Hey, all
I have been struggling with problem for quite a while, any hints of librating me from the fight will be highly appreciated.
first there is a file "pool", the first col is something with will be matched by some key
WorldComInc WorldCom, Inc.
second there is file "key_trace", the first three cols are keys to do the match.

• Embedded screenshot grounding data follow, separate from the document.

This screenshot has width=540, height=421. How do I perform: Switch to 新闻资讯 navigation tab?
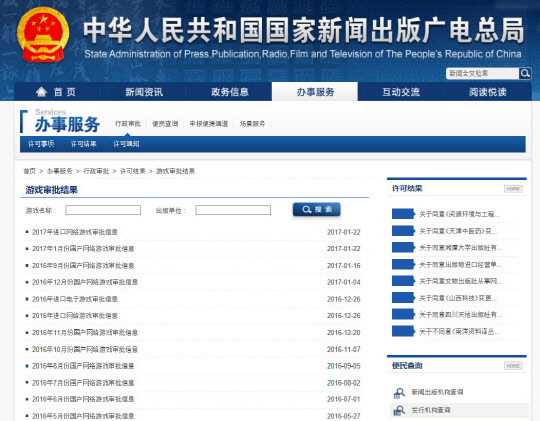(144, 92)
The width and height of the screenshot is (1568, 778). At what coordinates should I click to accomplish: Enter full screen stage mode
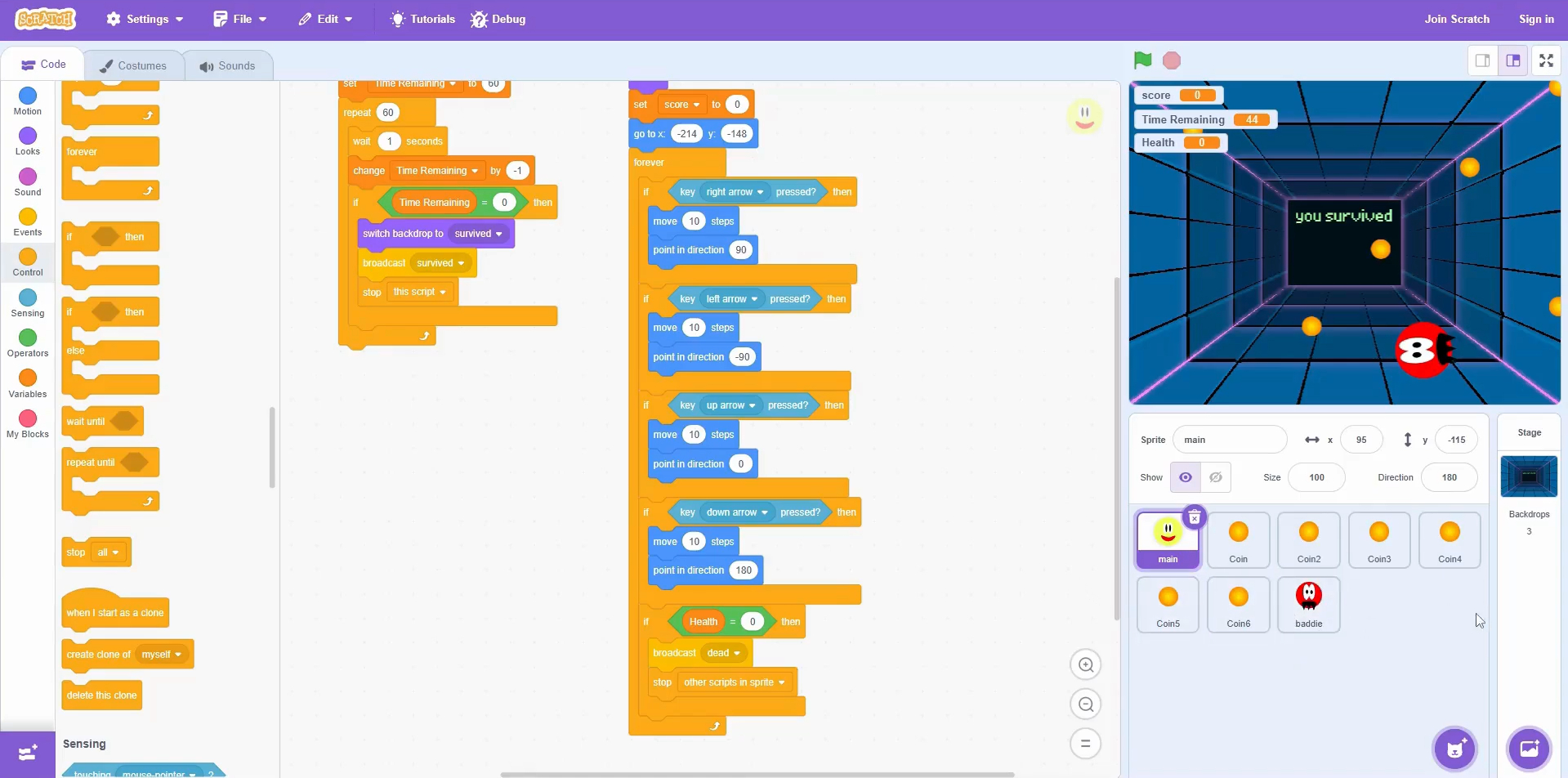coord(1546,60)
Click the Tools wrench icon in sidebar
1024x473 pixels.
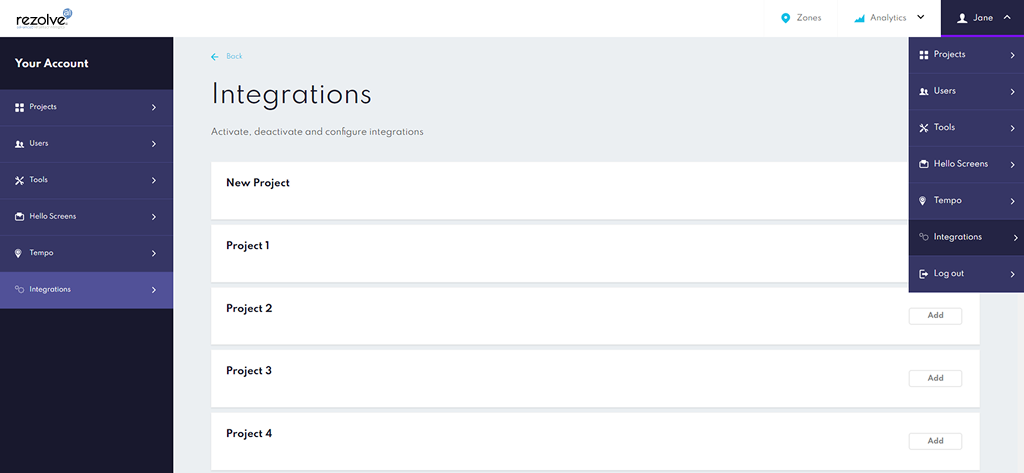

WORLDCOMINCGA WORLDCOMINC WORLDCOM 11088 80 20000831 WCOM WORLDCOM INC GA NEW 98157D10
WORLDCOMINCGA WORLDCOMINC WORLDCOM 11042 61 19980831 WCOM WORLDCOM INC GA 98157D10
Here is the idea,
frist use "WORLDCOMINCGA" to match "WorldComInc", if matched; done
if not matched(this is the case in this example), then use "WORLDCOMINC" to match "WorldComInc", if matched; done
if not matched, finally use use "WORLDCOM" to match "WorldComInc". if matched, done;
if all three matching attempt failed, then print file"pool" and space filler for "key_trace"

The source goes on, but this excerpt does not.